SHELBY - A woman who disappeared from the Shelby area in 1945 is now the center of a recently opened police investigation.
She was born as Mary Jane Croft on Nov. 19, 1911, in Fairmont, W. Va., then became Mary Jane Vangilder on Jan. 29, 1929, when she married her husband, James. The couple had five children, but it appears James' abusive behavior forced her to move to Ohio sometime in 1943.
"That’s where the story gets mixed up," said the woman's granddaughter, Mindy Wilson.
Mary Jane got a job as a forklift operator at the Air Force depot in Shelby, and she lived in Plymouth. Wilson said her grandmother did not own a vehicle, so she got rides to and from Shelby from helpful coworkers.
Despite the separation, Mary Jane maintained contact with her children. Wilson said she would mail her war bonds to them, as well as letters and clothes.
But in 1945, things changed again. Mary Jane sent a letter to West Virginia, asking her children to send her war bonds back to her home in Plymouth. They complied, but a few weeks later, she appeared to have sent them her final war bond, with no explanation.
That was the last time the family heard from Mary Jane.
"There’s absolutely no trace of her," Wilson said. "We’ve searched every possible way."
The family has continued their investigation every few years. They've all sent DNA samples to various organizations that connect family trees, but have had no results. In 2004, an article about Mary Jane's disappearance ran in the Plymouth newspaper.
"I go through obituaries all the time looking for her," Wilson said. "She could be anywhere."
Wilson reached out to the Shelby police earlier this autumn, just to see if they had any updates, or suggestions. That's when Adam Turner of the Shelby Police Department learned about Mary Jane. It turns out her disappearance was never fully investigated. He opened a case in October.
Turner quickly realized there were few records on Mary Jane's life. No fingerprints, no DNA and only two photographs.
"We couldn't find her Social Security number," Turner said. "She might not have even had one."
He discovered that Mary Jane filed for divorce Feb. 12, 1945, in Huron County.

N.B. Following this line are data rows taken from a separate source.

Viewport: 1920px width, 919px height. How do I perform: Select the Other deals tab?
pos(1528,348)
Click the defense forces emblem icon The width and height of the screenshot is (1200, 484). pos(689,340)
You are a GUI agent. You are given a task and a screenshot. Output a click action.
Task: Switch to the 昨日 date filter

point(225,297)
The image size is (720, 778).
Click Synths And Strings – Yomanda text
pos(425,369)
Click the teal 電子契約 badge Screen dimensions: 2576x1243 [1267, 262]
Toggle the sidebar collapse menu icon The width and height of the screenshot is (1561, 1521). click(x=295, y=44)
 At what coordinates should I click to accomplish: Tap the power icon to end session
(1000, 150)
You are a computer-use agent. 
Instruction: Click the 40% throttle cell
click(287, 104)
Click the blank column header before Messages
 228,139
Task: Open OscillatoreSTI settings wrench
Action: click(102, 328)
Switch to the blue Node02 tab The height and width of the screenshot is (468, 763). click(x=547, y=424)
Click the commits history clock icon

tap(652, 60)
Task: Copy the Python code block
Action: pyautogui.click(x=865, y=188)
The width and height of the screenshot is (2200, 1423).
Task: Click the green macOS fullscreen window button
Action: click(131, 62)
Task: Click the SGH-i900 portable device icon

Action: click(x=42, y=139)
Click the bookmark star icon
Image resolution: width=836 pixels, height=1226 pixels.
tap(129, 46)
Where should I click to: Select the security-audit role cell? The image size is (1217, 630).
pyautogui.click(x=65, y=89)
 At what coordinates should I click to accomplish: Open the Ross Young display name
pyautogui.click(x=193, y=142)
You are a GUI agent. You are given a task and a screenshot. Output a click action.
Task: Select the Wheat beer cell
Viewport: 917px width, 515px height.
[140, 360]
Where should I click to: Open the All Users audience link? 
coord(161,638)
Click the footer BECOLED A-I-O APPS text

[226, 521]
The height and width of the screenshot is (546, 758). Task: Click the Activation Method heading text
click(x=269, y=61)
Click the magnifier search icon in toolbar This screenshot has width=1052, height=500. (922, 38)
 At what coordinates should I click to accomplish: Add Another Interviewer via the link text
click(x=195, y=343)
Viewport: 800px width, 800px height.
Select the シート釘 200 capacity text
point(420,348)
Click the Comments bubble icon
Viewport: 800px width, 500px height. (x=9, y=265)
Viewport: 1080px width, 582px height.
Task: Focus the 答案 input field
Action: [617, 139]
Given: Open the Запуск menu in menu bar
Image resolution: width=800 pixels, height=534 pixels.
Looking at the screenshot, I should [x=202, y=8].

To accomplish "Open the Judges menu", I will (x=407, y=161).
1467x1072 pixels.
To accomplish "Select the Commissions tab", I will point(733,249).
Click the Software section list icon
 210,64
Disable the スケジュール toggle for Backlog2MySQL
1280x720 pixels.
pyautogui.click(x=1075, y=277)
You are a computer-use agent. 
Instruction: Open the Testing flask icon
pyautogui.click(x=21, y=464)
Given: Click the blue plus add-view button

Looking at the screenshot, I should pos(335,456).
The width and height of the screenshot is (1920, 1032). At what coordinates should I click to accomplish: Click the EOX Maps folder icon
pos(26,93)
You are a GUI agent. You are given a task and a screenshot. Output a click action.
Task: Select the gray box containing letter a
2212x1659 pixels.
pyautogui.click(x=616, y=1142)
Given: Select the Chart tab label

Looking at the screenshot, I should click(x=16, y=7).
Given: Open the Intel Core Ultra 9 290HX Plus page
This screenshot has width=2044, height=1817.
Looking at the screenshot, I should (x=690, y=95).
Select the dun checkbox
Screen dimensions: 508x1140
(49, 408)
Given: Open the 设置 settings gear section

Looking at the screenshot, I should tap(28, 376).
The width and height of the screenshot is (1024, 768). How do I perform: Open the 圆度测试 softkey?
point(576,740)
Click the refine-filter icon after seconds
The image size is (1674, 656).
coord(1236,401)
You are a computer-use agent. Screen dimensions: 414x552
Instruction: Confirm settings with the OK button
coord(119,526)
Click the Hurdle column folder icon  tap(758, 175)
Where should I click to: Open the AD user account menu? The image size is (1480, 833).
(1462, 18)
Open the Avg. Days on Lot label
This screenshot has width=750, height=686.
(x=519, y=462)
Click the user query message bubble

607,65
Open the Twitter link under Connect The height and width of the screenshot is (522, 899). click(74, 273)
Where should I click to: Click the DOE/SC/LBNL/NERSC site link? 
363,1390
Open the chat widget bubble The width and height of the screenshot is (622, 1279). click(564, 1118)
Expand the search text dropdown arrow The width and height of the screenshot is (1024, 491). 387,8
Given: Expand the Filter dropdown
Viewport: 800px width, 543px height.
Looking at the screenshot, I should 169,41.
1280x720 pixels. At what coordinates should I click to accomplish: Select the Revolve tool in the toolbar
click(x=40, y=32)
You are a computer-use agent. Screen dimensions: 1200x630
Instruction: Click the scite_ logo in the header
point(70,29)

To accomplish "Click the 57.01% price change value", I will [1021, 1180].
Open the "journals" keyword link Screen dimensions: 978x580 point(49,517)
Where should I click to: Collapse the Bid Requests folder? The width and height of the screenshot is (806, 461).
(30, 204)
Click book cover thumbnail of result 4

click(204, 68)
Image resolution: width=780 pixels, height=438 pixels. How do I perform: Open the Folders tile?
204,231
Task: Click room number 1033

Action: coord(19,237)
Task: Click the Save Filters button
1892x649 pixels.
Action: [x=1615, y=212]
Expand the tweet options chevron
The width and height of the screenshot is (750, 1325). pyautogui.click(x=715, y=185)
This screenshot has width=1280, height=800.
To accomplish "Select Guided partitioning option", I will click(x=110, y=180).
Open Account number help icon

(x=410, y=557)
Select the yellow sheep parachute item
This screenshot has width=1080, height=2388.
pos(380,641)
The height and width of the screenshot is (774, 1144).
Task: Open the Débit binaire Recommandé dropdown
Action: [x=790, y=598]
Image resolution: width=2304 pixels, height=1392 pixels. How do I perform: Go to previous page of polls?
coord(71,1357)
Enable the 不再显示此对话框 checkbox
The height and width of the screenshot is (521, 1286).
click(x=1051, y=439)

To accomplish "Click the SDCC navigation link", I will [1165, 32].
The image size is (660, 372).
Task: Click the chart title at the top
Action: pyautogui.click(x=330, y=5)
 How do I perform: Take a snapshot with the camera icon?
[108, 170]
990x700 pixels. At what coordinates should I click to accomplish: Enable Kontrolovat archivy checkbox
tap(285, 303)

It appears she quit her job about a month later. Her divorce was granted in November of that year.
Turner suspects that since she was a woman from another state who had no family in the area, Mary Jane's disappearance was barely noticed.
"Or there may have been a jurisdictional problem back then, where she lived in Plymouth, but worked in Shelby," Turner said.
Since seven decades have passed since she was last seen, Turner said it will be hard to discover whether Mary Jane was killed, met someone new and moved on to a new life in a new state, or something else.
"We're starting in the past, which is difficult," he said.
But there's hope that someone might remember a story or two that could help him and the family connect the dots. Turner said a man responded to the 2004 newspaper article, saying he was just a boy when his parents would give Mary Jane an occasional ride to and from the depot. He didn't remember seeing her after 1945.
Turner hopes anyone who remembers hearing any stories about Mary Jane Croft Vangilder will call his office at 419-347-2242.